• Work to be completed: Quote verbatim everything from the start of the records down to the line containing "coordinates (620, 376).", inclusive.
*** Input Section Begins ***
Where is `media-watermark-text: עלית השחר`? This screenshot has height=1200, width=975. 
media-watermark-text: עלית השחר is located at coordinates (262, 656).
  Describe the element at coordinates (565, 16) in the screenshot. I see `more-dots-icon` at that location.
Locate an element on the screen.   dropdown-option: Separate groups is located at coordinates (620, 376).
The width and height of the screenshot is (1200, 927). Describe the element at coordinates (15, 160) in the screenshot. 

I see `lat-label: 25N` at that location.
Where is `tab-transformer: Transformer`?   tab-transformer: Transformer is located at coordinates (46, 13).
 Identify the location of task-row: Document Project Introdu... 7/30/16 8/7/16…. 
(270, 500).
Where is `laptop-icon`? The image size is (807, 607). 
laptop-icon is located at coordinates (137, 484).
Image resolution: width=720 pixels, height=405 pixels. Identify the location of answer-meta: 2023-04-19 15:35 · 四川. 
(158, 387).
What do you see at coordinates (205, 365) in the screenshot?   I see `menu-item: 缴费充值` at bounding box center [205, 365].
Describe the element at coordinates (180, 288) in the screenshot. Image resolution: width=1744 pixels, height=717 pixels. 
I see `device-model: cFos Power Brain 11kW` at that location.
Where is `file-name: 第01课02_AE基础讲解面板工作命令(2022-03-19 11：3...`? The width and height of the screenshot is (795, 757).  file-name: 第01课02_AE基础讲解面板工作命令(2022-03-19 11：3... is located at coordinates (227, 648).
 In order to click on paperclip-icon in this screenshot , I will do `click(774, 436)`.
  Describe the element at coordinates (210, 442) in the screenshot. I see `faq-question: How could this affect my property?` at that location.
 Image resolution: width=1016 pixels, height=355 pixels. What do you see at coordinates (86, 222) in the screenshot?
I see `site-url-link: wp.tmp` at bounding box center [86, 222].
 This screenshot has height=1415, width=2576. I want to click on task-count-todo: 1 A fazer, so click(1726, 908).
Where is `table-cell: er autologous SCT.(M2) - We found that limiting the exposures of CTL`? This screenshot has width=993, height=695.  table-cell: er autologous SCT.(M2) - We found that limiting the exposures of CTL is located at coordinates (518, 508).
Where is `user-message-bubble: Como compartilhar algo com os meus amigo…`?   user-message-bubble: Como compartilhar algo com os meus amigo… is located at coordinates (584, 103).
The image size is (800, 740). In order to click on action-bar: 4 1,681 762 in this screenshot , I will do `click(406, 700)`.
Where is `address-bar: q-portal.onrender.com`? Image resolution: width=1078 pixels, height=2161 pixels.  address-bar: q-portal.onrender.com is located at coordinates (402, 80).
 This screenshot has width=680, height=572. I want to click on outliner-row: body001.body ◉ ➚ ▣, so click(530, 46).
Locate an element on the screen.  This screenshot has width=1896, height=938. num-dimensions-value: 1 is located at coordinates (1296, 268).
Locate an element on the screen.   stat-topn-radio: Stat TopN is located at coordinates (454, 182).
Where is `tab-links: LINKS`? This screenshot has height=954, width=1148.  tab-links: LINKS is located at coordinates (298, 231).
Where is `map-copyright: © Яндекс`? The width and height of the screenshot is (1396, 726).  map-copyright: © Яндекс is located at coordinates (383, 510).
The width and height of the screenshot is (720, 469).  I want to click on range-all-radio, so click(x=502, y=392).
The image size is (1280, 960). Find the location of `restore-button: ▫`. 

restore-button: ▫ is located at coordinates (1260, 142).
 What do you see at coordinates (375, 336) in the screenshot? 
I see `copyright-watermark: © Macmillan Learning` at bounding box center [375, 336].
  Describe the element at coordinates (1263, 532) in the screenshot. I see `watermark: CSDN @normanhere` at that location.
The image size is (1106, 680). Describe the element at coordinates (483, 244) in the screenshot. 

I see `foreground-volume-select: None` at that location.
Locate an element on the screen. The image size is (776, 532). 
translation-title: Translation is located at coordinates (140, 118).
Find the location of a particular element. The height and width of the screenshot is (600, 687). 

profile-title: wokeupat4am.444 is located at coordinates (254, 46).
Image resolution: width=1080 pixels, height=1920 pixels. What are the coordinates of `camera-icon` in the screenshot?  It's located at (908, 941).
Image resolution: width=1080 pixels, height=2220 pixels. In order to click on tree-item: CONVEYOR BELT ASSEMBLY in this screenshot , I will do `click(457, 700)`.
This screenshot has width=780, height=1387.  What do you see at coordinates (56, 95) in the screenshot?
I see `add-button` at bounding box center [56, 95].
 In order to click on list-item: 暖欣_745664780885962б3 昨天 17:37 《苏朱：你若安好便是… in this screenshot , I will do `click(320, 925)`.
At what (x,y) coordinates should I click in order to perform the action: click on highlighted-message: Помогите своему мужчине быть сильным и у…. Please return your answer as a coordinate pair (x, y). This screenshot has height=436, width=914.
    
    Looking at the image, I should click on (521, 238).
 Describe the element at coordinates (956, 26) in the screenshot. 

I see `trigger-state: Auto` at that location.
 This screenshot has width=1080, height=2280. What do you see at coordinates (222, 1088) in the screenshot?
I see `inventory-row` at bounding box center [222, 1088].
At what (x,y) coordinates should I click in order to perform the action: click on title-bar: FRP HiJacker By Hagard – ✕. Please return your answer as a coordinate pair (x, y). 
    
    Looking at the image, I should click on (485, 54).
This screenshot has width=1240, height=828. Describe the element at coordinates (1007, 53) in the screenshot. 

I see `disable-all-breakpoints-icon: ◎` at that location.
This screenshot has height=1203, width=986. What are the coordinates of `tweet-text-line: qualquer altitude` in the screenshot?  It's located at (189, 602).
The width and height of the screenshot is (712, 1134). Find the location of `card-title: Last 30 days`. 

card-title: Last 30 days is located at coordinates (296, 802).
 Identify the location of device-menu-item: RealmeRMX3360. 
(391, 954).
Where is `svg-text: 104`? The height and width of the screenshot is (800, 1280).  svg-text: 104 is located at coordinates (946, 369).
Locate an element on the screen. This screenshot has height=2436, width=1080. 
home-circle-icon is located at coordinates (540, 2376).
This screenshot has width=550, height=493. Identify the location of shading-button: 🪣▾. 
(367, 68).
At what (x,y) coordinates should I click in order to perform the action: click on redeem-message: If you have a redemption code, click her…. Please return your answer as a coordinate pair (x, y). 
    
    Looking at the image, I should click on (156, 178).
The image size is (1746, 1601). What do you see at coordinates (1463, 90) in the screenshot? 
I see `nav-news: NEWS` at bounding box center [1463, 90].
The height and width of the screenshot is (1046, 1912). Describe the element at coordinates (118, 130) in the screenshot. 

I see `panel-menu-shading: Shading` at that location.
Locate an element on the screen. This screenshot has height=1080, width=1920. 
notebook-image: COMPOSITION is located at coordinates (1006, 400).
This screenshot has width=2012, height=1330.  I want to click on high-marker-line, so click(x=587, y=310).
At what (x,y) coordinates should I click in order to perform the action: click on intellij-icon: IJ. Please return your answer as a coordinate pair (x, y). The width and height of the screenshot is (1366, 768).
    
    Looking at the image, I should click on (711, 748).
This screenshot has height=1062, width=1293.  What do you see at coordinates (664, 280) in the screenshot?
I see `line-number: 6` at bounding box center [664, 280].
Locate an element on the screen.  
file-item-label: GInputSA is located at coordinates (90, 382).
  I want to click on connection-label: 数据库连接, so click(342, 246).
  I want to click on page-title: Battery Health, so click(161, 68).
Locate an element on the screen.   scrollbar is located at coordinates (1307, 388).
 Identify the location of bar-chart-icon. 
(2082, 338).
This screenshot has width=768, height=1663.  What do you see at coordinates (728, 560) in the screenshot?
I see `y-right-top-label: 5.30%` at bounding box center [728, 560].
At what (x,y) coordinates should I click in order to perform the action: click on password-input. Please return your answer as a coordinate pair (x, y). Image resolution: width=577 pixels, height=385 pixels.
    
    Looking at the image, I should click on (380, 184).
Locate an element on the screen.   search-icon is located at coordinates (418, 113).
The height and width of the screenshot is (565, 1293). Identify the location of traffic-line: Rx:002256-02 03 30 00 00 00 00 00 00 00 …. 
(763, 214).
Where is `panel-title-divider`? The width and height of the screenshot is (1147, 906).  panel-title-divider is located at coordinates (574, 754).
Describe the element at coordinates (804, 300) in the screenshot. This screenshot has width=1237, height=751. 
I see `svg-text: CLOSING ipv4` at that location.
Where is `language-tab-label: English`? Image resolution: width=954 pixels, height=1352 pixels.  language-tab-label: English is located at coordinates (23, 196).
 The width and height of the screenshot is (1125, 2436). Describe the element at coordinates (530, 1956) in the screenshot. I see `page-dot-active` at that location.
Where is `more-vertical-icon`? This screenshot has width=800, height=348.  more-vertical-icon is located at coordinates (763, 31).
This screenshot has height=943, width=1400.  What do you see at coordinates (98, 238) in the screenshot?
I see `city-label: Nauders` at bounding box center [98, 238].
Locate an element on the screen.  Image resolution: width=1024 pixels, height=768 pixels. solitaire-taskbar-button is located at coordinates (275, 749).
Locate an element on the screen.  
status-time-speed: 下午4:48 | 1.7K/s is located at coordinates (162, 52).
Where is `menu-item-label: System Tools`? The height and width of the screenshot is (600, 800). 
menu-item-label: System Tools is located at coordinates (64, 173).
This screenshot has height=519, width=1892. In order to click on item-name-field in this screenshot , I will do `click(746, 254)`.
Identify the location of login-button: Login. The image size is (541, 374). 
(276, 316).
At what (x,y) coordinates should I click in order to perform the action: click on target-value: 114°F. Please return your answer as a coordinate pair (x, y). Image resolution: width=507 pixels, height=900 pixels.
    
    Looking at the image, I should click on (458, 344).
*** Input Section Ends ***
• Finished task:
Where is `media-watermark-text: עלית השחר`? This screenshot has height=1200, width=975. 
media-watermark-text: עלית השחר is located at coordinates (262, 656).
  Describe the element at coordinates (565, 16) in the screenshot. I see `more-dots-icon` at that location.
Locate an element on the screen.   dropdown-option: Separate groups is located at coordinates (620, 376).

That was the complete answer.